The same month that David Biro was sentenced the Supreme Court struck down a law that had automatically seized money that criminals earned through things such as movies and books about their crimes. In turn the victims family filed the civil suit. It would be several years before it was settled but in 1996 a judge granted the family a $41M judgment. The family openly noted they knew they would never see that money, nor had they sued for that. They had simply done so in attempts to prevent Biro from obtaining money pertaining to the crime.

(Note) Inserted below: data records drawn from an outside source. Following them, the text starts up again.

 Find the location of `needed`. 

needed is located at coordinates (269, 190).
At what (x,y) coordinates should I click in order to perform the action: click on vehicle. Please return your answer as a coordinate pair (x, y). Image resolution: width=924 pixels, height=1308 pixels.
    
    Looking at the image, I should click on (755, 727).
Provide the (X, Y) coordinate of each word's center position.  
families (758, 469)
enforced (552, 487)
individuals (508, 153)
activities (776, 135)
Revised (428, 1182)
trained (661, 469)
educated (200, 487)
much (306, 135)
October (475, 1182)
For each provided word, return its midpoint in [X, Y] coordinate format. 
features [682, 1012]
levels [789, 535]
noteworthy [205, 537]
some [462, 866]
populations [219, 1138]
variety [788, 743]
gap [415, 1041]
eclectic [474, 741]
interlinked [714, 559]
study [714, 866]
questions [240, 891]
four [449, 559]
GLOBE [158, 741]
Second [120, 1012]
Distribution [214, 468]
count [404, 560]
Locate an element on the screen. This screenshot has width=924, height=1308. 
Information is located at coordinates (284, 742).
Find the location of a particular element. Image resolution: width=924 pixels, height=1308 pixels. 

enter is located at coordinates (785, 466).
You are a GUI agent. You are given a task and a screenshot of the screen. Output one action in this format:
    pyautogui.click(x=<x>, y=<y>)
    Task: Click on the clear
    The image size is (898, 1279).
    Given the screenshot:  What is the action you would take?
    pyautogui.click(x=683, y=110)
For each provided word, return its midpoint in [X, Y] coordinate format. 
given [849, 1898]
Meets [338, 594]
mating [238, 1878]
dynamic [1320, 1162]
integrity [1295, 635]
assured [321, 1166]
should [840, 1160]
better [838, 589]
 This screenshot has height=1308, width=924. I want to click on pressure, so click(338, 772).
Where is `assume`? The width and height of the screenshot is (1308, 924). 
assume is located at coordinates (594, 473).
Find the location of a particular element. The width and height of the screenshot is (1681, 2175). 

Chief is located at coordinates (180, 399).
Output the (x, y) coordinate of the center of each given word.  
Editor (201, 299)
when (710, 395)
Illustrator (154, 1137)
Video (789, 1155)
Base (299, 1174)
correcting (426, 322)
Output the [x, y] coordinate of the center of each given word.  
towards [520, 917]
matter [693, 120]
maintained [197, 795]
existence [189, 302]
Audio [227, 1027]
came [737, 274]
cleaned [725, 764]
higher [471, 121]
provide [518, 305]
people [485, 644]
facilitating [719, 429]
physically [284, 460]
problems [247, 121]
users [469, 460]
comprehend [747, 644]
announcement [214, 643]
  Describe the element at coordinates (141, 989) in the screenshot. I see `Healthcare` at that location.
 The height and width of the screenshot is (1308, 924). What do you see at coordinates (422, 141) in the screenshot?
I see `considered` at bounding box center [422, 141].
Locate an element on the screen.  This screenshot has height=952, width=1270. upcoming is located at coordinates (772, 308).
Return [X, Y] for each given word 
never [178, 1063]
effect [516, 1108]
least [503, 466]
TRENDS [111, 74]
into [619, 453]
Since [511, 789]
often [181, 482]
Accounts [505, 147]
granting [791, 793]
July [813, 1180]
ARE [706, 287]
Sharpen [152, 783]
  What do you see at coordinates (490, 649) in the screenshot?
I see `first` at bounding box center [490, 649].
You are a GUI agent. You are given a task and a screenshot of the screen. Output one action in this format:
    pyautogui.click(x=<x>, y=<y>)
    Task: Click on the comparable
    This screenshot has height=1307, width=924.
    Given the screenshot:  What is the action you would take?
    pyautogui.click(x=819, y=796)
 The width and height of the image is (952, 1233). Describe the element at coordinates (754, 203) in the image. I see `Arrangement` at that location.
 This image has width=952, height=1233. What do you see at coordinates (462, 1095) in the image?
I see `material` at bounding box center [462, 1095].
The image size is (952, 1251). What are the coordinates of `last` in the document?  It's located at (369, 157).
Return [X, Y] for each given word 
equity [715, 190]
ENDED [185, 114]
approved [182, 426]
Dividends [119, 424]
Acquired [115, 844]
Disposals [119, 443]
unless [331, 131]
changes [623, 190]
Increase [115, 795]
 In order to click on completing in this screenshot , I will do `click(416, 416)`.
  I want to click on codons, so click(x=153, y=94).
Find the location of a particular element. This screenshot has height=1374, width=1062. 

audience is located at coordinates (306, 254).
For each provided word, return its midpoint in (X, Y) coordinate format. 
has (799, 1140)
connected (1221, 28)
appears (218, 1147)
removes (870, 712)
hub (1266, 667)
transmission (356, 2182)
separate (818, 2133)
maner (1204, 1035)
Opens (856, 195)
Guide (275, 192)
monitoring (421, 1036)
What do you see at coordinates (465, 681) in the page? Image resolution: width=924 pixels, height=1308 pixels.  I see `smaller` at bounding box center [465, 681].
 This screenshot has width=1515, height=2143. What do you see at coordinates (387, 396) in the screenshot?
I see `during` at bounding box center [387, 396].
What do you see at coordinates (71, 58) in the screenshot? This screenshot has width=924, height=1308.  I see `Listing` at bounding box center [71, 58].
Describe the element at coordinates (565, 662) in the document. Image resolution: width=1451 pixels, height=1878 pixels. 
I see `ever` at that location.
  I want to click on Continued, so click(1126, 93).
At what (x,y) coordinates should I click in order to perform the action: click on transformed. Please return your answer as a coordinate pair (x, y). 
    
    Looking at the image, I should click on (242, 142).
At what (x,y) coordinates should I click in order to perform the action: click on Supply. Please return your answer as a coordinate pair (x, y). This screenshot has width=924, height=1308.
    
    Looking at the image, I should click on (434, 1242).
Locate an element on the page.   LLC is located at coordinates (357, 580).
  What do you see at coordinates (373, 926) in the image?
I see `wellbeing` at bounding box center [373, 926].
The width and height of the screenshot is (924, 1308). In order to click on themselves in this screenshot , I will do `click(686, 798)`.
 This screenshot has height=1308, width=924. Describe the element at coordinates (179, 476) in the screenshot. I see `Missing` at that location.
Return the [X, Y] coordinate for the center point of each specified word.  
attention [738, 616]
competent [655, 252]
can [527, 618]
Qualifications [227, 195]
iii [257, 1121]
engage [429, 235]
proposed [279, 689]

As I stated above, as of now Biro's sentence still stands and while I cannot say that will always be the case I do feel we'll see more of this issue in the courts in the future. I was struck a bit by the ruling that his sentence was not re-evaluated as the Supreme Court had suggested that it should be due to the fact that the issue of the homicide of an unborn child had not been addressed. I see this as a technicality that will be looked at again. This ruling also left some other questions for me. While Nancy Langert was in deed pregnant she was not likely openly visibly so as she was only three months along in her pregnancy. I am not arguing as to whether her child would have survived or if the law should take this into account, but the charge in which Biro was convicted was “the intentional homicide of an unborn child.” From all that I have found Biro has never admitted to the courts as being involved. All that the courts had as far as supposed accounts of what was said and done in the home came from others, presumably all classmates, in which would claim he had confessed. For something to be “intentional” as the charge states that would mean that he would have had to reasonably known that Nancy Langert was pregnant. Now, of course the reports that she begged for the life of her baby could be completely true, but the reality is that there was no way of truly knowing without an official confession from him.